Anti-government protesters with face covered stand at Hong Kong Polytechnic University, taken over by anti-government protesters, on November 21, 2019 in Hong Kong, China.
Laurel Chor | Getty Images News | Getty Images
US-China relations will deteriorate if President Donald Trump signs a pro-Hong Kong rights law, a former US ambassador to China said Thursday.
"I don't think this bill is going to help protesters achieve their goals. Secondly, it has an impact on US-China relations. I think this is going to worsen the relationship," said Max Baucus, who was named Ambassador to President Barack Obama.
It will also lead to more uncertainty about a potential trade deal, added Baucus, who is also a former Montana Democratic senator.

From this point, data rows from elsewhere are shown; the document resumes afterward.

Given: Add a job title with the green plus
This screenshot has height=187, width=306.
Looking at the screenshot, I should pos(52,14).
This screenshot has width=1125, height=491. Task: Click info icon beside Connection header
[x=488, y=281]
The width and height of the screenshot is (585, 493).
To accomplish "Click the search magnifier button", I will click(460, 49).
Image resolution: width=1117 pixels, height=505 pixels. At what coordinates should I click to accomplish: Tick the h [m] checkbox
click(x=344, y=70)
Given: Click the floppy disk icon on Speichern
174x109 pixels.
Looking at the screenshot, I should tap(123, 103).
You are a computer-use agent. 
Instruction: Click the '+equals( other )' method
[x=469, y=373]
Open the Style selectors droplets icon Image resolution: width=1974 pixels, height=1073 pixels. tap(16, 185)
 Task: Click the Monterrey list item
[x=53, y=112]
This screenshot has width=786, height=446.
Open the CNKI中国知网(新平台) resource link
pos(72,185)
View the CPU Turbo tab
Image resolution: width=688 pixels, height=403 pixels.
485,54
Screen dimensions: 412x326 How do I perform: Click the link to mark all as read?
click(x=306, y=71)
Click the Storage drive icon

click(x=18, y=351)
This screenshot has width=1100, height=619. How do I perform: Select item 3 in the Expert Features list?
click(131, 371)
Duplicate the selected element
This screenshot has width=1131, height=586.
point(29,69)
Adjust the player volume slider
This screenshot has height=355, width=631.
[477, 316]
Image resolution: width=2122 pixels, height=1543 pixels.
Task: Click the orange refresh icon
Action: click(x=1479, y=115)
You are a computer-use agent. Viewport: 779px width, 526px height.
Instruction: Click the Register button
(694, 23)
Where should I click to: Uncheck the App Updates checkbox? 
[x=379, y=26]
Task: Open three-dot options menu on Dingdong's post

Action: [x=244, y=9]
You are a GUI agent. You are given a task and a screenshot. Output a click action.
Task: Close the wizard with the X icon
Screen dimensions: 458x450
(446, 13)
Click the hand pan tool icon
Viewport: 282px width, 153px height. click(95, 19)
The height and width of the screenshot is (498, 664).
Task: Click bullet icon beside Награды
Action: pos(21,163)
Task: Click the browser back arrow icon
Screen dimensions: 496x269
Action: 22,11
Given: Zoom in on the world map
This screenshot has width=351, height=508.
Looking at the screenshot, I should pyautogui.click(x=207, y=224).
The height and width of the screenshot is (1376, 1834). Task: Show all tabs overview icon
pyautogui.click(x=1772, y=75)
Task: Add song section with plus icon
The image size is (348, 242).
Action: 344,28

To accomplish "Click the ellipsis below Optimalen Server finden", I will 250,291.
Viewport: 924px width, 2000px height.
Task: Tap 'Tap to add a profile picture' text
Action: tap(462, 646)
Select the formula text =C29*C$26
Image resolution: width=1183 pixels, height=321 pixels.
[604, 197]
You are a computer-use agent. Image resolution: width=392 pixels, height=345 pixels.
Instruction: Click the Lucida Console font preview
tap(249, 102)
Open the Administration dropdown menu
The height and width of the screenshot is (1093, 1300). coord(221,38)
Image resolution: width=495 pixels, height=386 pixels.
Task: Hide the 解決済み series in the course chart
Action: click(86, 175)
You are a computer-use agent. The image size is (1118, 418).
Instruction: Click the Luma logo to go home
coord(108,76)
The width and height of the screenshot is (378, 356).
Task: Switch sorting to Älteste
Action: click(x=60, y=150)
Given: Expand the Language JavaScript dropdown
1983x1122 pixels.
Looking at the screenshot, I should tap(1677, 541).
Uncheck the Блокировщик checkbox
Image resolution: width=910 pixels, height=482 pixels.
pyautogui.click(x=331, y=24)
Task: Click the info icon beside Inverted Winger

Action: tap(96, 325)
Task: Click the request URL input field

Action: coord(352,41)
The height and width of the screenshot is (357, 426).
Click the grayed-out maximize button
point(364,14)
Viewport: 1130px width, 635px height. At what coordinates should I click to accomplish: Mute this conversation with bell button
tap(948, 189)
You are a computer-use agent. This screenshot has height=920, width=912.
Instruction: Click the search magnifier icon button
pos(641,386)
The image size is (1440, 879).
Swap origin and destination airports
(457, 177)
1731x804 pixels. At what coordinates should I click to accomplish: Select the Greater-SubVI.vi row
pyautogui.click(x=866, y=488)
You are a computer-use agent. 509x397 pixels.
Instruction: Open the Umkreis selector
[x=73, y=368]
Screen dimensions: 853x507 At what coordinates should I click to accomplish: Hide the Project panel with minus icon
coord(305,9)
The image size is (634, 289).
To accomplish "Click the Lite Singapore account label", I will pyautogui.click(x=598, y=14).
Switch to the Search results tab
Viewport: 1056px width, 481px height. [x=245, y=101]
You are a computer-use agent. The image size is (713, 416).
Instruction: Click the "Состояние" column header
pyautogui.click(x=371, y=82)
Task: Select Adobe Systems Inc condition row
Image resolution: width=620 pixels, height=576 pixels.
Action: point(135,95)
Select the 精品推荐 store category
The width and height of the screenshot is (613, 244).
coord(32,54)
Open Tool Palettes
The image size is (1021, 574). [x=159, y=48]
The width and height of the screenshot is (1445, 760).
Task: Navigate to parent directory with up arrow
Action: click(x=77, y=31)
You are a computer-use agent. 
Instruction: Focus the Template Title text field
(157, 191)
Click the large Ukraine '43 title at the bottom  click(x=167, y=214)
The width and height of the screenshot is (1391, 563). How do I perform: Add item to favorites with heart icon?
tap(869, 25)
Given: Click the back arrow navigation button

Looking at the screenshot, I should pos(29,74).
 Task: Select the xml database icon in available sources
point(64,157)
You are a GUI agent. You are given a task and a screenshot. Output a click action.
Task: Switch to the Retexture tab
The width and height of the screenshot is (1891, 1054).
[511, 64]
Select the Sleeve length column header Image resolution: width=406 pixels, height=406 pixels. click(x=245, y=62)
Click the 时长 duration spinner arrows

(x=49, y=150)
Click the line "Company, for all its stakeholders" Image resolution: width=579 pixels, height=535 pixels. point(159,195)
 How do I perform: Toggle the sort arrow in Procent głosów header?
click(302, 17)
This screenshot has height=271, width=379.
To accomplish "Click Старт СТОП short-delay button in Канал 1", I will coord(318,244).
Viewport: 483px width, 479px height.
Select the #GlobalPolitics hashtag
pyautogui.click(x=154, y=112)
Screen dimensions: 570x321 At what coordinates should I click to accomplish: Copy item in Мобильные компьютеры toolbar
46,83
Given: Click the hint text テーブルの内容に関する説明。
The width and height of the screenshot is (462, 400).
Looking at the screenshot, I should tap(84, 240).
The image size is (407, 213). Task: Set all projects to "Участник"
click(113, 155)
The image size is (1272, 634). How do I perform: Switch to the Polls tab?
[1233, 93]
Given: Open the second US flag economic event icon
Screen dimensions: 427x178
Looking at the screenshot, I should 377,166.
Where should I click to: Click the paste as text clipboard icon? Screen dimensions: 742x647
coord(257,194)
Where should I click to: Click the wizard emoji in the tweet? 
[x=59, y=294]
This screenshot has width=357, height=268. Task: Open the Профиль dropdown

Baucus' comments came after the House passed a pro-Hong Kong rights law on Wednesday, putting Trump in a bind while trying not to shower high stakes trade talks with China.
The Chamber approved a measure aimed at protecting human rights in Hong Kong by a margin of 41
The Senate unanimously approved both laws, so they head to Trump's desk after the House passage. And Trump is likely to sign the bill, Baucus told CNBC's "Squawk Box."
"It sounds good to American politicians. It sounds good to President Trump. (There is one) fantastic top line view of it: human rights standards," Baucus said.
"It is very difficult in the current political climate in Washington DC, which has close hysterical reactions to China not to sign the human rights proposal," he added.
The bills come at a difficult time for Trump, who hopes to get a China-based trade victory on the campaign trail by 2020. Major US stock indices fell on Wednesday following a Reuters report that the world's two largest economies may not complete a "phase one" trade agreement this year.
A former US diplomat to Beijing told CNBC on Wednesday, but expected a "phase" an "agreement to get done.
" If it is a phase that an agreement is about, it will almost certainly be a agreement largely on Beijing's terms; something Beijing wants – purchases and promises, not a deal count on the structural process, "said Robert Daly, director of the Wilson Center & # 39; s Kissinger Institute on China and the United States." China will want that deal, even though it felt offended Hong Kong. "
But Baucus said China may rethink the deal as well.
" Now that President Trump is undergoing a preliminary, if you will, inquiry negotiation, that's why the Chinese are backing up; they are not sure what kind of agreement they will sign with President Trump, "Baucus said.
– CNBC's Jacob Pramuk contributed to this report.